## [What is being asked]
From the data below, please reproduce exactly everything from the line that contains "0-9 (150, 476)" down to the line that contains "which (695, 1117)", with both ends included.

━━━━━━━━━━

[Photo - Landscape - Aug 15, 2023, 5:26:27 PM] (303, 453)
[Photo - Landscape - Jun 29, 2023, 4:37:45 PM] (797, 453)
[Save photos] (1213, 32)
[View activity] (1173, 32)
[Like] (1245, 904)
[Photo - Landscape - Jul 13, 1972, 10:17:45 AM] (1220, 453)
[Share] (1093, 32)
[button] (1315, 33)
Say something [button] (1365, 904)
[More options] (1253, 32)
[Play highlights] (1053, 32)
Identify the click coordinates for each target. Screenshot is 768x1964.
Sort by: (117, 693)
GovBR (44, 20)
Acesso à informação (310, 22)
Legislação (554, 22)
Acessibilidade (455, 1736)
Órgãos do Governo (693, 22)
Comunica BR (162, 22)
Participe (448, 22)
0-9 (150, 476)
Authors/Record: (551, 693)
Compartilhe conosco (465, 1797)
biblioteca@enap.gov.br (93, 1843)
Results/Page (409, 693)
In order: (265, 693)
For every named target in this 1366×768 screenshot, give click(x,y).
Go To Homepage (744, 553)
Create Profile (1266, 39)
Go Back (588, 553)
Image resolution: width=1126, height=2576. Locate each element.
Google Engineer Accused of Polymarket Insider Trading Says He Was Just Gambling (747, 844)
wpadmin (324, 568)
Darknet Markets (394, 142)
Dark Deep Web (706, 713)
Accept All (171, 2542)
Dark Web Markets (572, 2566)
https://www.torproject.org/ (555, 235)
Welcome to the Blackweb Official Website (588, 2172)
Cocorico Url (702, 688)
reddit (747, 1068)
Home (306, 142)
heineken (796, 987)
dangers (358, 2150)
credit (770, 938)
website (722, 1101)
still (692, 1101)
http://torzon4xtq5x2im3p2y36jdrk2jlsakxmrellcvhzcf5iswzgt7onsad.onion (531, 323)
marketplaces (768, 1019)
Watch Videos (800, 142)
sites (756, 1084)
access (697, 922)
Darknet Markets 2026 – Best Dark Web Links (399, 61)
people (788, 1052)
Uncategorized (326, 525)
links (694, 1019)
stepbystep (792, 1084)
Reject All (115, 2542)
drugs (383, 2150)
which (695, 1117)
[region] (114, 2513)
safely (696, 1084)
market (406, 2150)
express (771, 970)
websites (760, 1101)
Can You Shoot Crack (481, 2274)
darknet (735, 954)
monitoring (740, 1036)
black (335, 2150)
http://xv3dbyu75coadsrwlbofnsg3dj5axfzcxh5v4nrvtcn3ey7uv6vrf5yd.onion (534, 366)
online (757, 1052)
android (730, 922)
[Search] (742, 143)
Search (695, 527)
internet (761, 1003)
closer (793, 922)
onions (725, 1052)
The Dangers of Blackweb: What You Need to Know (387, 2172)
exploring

━━━━━━━━━━

## [Exercise output]
0-9 (150, 476)
Authors/Record: (551, 693)
Compartilhe conosco (465, 1797)
biblioteca@enap.gov.br (93, 1843)
Results/Page (409, 693)
In order: (265, 693)
For every named target in this 1366×768 screenshot, give click(x,y).
Go To Homepage (744, 553)
Create Profile (1266, 39)
Go Back (588, 553)
Image resolution: width=1126, height=2576. Locate each element.
Google Engineer Accused of Polymarket Insider Trading Says He Was Just Gambling (747, 844)
wpadmin (324, 568)
Darknet Markets (394, 142)
Dark Deep Web (706, 713)
Accept All (171, 2542)
Dark Web Markets (572, 2566)
https://www.torproject.org/ (555, 235)
Welcome to the Blackweb Official Website (588, 2172)
Cocorico Url (702, 688)
reddit (747, 1068)
Home (306, 142)
heineken (796, 987)
dangers (358, 2150)
credit (770, 938)
website (722, 1101)
still (692, 1101)
http://torzon4xtq5x2im3p2y36jdrk2jlsakxmrellcvhzcf5iswzgt7onsad.onion (531, 323)
marketplaces (768, 1019)
Watch Videos (800, 142)
sites (756, 1084)
access (697, 922)
Darknet Markets 2026 – Best Dark Web Links (399, 61)
people (788, 1052)
Uncategorized (326, 525)
links (694, 1019)
stepbystep (792, 1084)
Reject All (115, 2542)
drugs (383, 2150)
which (695, 1117)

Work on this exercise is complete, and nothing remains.